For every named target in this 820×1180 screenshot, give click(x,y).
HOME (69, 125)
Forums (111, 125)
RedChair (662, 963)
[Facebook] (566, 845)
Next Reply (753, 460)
++++++
HOW TO COMPLETE THIS TASK:
Your response should consist of the records, printed exactly.

RESULT OF THE TASK:
For every named target in this 820×1180 screenshot, give click(x,y).
HOME (69, 125)
Forums (111, 125)
RedChair (662, 963)
[Facebook] (566, 845)
Next Reply (753, 460)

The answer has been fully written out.